■ 課題の内容
1. 事故車修理に関する本文で、高さを測定する道具として挙げられているものは何か。
2. 事故車修理に関する本文のうち、「それと一番大きな懸念はエンジ」で始まり「計測装置など)は修理の邪魔になるのです。」で終わる部分を、「ロードスターNA8C」を「ロードスターNA6CE」に置き換えて書き直す。
3. 事故車修理に関する本文の続きを、最後の文の後から書いてください。

■ 本文ブロック
——

事故車の修理を行うにあたって条件がいくつかあります。
その条件が一つでも欠けると思わぬ時間が掛かったり、最終的にバンパーやヘッドライトのチリが合わなかったりするのです。
事故車の修復に肝心なのは寸法です。高さを測定するのがレーザーフレームゲージです。
直線や対角の長さを測定するのに便利なアイテムが完成しました。サービスホールアタッチメント。
レーザーフレームゲージの使用例
一般的な床式固定です。
水平にセットしたプレートに同サイズのスタンドを用い、ロッカパネルをクランプし固定をする装置です。
しかし、これだけで完全水平固定と言えるのでしょうか?
この環境で完全水平と言えるのは床にセットしたプレートだけなのです。 懸念をするのは4個のスタンドの精度とその加工クリアランス。物と物を組み合わせるにはどうしてもクリアランスが必要です。
事故車を固定する時にはそのクリアランスが4か所同じ条件で組み付ける必要があります。
それと一番大きな懸念はエンジンです。エンジン、ミッションの重みで完全水平の取れる環境はかなりキビシイのです。画像のような事故車の場合はエンジンを降ろすか重みを支える方法を取らなくてはなりません。
*画像の修正機は参考画像であり、この修正機の精度を疑うものではありません。 |
条件 2 修理箇所(フレーム)の修理周辺は360度付属部品が無い事 |
上記画像はロードスターNA8Cの左フロントサイドフレームですがかなり損傷をしています。
このサイドフレームを修理しようとすると、この周辺の部品は勿論の事、それ以外の余計な付属物(計測装置など)は修理の邪魔になるのです。
どの年代の車もフレームなどは引っ張っただけでは直らないのです。まして昨今の超高張力鋼板では皆無です。

——

データセットの項目:
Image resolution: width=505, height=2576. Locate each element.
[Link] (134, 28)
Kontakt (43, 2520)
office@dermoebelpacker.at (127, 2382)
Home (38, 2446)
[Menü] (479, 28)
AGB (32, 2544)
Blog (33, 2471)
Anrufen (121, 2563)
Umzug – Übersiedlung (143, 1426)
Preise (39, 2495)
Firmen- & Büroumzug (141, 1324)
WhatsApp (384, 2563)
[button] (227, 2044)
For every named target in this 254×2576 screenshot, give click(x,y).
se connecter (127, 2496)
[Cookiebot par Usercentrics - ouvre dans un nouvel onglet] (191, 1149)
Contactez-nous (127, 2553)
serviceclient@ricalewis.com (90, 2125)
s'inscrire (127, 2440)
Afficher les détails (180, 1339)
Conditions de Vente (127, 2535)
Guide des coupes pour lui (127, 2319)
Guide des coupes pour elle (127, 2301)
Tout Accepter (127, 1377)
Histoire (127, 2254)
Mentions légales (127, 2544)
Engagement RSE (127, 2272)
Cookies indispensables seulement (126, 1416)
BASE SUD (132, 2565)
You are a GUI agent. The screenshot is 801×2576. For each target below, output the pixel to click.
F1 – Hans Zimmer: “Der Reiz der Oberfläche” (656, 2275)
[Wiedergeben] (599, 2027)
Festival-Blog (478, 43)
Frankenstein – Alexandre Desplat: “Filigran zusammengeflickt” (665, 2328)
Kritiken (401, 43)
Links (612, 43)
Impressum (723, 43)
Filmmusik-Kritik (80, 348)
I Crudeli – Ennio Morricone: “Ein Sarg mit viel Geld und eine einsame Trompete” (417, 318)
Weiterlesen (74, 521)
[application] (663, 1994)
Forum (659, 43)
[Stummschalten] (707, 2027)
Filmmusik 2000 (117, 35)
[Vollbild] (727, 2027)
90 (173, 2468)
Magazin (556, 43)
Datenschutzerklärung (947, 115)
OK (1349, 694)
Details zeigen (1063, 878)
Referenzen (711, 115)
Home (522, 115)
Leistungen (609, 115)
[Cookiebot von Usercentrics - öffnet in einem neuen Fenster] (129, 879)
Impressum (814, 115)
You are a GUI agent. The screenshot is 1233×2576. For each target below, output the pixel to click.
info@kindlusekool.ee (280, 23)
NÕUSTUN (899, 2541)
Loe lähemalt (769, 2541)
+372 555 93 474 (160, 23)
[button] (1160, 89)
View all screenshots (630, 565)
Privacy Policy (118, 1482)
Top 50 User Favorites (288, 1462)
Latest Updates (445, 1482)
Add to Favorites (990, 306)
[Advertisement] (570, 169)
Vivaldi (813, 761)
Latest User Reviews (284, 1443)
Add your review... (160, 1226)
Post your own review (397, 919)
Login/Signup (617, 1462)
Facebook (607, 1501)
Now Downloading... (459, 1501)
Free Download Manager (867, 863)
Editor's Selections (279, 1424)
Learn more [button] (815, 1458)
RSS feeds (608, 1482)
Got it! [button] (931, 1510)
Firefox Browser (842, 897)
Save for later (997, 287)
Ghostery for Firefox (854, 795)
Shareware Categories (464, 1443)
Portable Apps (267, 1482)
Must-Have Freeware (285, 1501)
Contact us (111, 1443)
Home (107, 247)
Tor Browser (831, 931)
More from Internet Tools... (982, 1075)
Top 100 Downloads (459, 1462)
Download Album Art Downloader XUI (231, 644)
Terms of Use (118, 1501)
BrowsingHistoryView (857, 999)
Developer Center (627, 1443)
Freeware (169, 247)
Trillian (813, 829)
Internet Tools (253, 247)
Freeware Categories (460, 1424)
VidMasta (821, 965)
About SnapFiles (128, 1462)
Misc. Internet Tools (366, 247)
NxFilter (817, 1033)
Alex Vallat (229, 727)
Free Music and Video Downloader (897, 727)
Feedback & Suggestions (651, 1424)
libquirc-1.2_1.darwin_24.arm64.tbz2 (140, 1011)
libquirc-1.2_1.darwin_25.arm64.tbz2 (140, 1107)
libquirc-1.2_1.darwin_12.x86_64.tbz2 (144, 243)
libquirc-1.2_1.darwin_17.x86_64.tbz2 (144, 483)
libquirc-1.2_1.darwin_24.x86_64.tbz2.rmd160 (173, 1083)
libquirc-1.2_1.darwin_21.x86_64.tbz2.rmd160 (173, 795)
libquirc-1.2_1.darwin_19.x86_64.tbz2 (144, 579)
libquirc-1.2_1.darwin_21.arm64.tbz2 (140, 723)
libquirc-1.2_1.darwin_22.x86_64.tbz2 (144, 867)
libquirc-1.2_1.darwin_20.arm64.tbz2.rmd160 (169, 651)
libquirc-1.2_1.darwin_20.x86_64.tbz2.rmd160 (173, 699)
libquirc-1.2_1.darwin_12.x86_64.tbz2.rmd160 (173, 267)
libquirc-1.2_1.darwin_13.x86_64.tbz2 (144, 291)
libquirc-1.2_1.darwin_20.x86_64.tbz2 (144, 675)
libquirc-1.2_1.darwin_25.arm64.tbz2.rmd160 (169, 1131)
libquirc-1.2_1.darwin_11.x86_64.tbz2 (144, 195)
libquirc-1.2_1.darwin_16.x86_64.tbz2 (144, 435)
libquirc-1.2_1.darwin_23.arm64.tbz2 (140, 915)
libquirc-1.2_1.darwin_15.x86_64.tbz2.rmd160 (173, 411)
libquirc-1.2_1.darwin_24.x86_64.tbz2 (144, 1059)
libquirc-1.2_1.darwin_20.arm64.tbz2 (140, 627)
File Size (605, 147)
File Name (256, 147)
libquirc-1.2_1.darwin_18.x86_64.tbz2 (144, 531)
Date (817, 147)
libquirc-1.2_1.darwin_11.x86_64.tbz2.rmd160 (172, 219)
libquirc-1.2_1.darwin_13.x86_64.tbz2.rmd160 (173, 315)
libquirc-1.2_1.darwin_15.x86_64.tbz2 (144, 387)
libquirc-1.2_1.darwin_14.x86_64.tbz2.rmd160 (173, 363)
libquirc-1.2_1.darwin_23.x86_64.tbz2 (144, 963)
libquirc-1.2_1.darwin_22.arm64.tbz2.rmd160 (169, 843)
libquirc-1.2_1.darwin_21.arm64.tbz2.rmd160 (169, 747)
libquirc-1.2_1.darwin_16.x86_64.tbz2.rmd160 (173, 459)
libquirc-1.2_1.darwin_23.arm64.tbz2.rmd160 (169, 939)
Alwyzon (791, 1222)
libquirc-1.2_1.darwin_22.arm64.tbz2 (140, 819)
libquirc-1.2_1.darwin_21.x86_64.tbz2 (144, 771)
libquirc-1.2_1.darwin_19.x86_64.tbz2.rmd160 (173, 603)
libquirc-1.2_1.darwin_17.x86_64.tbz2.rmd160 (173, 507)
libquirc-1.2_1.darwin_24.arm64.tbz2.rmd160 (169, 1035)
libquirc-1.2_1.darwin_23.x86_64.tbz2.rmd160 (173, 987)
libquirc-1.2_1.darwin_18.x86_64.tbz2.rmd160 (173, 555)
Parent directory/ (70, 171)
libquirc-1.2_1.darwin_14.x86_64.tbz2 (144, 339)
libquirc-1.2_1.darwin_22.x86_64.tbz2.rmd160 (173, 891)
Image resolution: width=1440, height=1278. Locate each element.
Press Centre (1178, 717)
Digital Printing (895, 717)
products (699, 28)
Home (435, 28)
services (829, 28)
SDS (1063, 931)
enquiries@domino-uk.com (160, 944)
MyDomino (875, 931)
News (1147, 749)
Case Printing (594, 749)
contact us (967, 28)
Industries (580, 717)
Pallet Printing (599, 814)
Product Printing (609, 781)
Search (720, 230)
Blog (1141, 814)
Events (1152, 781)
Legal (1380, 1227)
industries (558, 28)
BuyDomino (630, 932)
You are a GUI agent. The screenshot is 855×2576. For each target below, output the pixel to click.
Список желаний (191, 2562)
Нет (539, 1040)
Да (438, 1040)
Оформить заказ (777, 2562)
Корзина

——

■ 課題の解答
1. レーザーフレームゲージ。

2.
それと一番大きな懸念はエンジンです。エンジン、ミッションの重みで完全水平の取れる環境はかなりキビシイのです。画像のような事故車の場合はエンジンを降ろすか重みを支える方法を取らなくてはなりません。
*画像の修正機は参考画像であり、この修正機の精度を疑うものではありません。 |
条件 2 修理箇所(フレーム)の修理周辺は360度付属部品が無い事 |
上記画像はロードスターNA6CEの左フロントサイドフレームですがかなり損傷をしています。
このサイドフレームを修理しようとすると、この周辺の部品は勿論の事、それ以外の余計な付属物(計測装置など)は修理の邪魔になるのです。

3.
必ず寸法を出してからハンマリングが必要です。フレーム修正機で引っ張って寸法さえ出ればそれでやめてしまうというボディショップも存在します。しかし、そこはもう一つ手間を掛けて完全なものに仕上げたいものです。 |
修正機で引っ張り、寸法が出れば必要に応じてフレームを切開しハンマリングをしてその歪みを抜く事が肝心です。
それを怠ると少しの衝撃でまた元の変形をした位置に戻るからです。 |
ロードスターNAのフレーム部分の寸法図(直線距離)です。
各主要な位置からの直線距離が示されています。まさにボディショップにとっては必要不可欠な設計図です。
随分昔は事故車修理にあたり、この設計図が無かったため反対側の寸法を修理する側にフィードバックしていました。しかし、そのやり方は危険であり、上記ロードスターの左フレームを修理しようとした場合、事故により右側の長さは変形しにくいのですが左右への振り変形は十分可能性があります。
仮に右側が右に振っていたとしてその対角の寸法を採用し、左のフレームに適用すると、フロントサイドフレームは規定より前広がりになってしまうのです。
また、左右非対称な車も存在するため、ボディチャートは必需品となります。 |
直線距離を測るコンペアゲージ。トラッキングゲージとも呼ばれます。
フレームの修理中は絶えずこのゲージで寸法の確認を行います。
この測定に便利なサービスホールアタッチメントを開発しました。詳しくはページ下方に記してあります。 |
画像はサンプルのフレームにレーザーフレームゲージ(Laser Frame Gauge PAT.PEND)
をセットしたところです。 |
実際の車だとこのような接続になります。
ボディチャートの平面投影法に記された高さを測定する機器です。
画像では分かり易くするためリフトアップした車で撮影をしていますが、実際にはフレーム修正機に固定をした状態で使用します。 |
平面投影図には仮想基準線(ロッカパネル下面より100mm下に仮想の面)よりの高さ寸法が記載されています。
レーザーフレームゲージはその高さを測定する機器です。上記寸法図でA,aやB,bなどのポイントはロッカパネル下面100mmからの距離が示されています。上記、条件2のロードスターの左サイドフレームは見ただけでフレームが下がっているのがわかりますが、ほんの数ミリの変形は人間の目では判断が付きません。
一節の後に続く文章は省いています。